Codziennie odbywa się pomiar temperatury u wszystkich przebywających na terenie zakładu pracowników. Pomiar jest przeprowadzany dwa razy w ciągu każdej zmiany za pomocą czterech kamer termograficznych ustawionych w szatniach w Chabielicach i Rogowcu, a także w budynku dyrekcji. Kamery automatycznie alarmują, gdy ktoś przechodzący przed obiektywem, ma podwyższoną temperaturę. Poza tym kierownicy działów oraz osoby przez nich wyznaczone dokonują pomiaru za pomocą termometrów bezdotykowych.
- Już jakiś czas temu, zgodnie z zaleceniami rządowymi, w wielu firmach wprowadzono nowe zasady organizacji pracy, polegające m.in. na ograniczeniu spotkań lub poleceniu pracy zdalnej. Czy w takim zakładzie, jakim jest bełchatowska kopalnia, jest to możliwe?
W przypadku zakładów górniczych scenariusz ich zamknięcia lub całkowitego postoju nie jest brany pod uwagę. Dlatego robimy wszystko, co w naszej mocy, by koronawirus w kopalni się nie rozprzestrzeniał. Ograniczyliśmy do minimum wszelkiego rodzaju odprawy, spotkania i narady, stale informujemy pracowników, jak powinni się zachowywać. Systematycznie rozwieszamy plakaty informujące o zagrożeniu, zgodne z wytycznymi i ogłoszeniami resortu zdrowia. Codziennie odbywają się posiedzenia zespołu awaryjnego, który decyduje o dalszym postępowaniu wewnątrz zakładu, wprowadzaniu ograniczeń i zmian w zakresie organizacji pracy oraz zapewnieniu właściwej ilości środków ochrony osobistej i dezynfekcji.
Aby zapobiegać nadmiernemu gromadzeniu się pracowników w szatniach hakowych, szczególnie na początku i końcu pierwszej zmiany, wprowadziliśmy harmonogram korzystania z tych pomieszczeń. Zależy nam na tym, aby maksymalnie izolować od siebie poszczególne zespoły pracowników, których skład, ze względu na zagrożenie epidemią, pozostaje niezmienny. Chodzi o to, by w razie wykrycia podejrzenia infekcji, jak najmniej osób musiało ponosić epidemiczne konsekwencje prewencji - jak np. kwarantanna.
- Co, Pana zdaniem, ma kluczowe znaczenie dla zapobiegania rozprzestrzeniania się koronawirusa w takim zakładzie pracy, jakim jest kopalnia węgla brunatnego?

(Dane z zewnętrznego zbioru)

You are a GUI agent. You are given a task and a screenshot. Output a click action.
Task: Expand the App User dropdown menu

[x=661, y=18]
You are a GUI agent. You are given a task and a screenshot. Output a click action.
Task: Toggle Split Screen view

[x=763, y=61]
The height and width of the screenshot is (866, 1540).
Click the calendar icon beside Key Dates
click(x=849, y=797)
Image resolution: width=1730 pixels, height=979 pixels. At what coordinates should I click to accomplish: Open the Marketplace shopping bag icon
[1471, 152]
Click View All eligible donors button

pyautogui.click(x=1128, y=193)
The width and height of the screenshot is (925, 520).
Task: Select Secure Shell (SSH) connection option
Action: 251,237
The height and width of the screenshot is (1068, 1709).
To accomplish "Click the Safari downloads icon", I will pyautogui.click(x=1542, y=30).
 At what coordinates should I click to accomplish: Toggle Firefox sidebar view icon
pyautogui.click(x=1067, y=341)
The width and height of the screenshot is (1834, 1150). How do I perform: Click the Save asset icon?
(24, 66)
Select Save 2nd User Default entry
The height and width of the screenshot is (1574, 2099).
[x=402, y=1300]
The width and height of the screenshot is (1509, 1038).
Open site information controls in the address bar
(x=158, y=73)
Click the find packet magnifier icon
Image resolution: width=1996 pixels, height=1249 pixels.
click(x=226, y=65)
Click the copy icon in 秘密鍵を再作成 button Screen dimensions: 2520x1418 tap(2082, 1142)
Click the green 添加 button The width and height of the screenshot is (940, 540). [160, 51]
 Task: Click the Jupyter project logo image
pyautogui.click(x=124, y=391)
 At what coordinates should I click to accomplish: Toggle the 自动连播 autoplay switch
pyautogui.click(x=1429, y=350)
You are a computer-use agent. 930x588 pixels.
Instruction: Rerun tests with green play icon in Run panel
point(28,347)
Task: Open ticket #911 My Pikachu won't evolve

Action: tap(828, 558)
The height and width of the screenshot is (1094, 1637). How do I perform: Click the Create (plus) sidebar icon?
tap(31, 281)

Myślę, że najwięcej zależy od świadomości samych pracowników. Każdy musi respektować nowe zasady i robić wszystko, by minimalizować ryzyko na tyle, na ile jest to możliwe w kopalnianych realiach. Izolacja, zachowanie odstępu między ludźmi jest kluczowe.
Bełchatowscy górnicy już nie raz dali świadectwo tego, że potrafią jednoczyć się w trudnych sytuacjach. Dlatego wierzę, że i teraz, w obliczu epidemii koronawirusa, możemy wzajemnie na sobie polegać.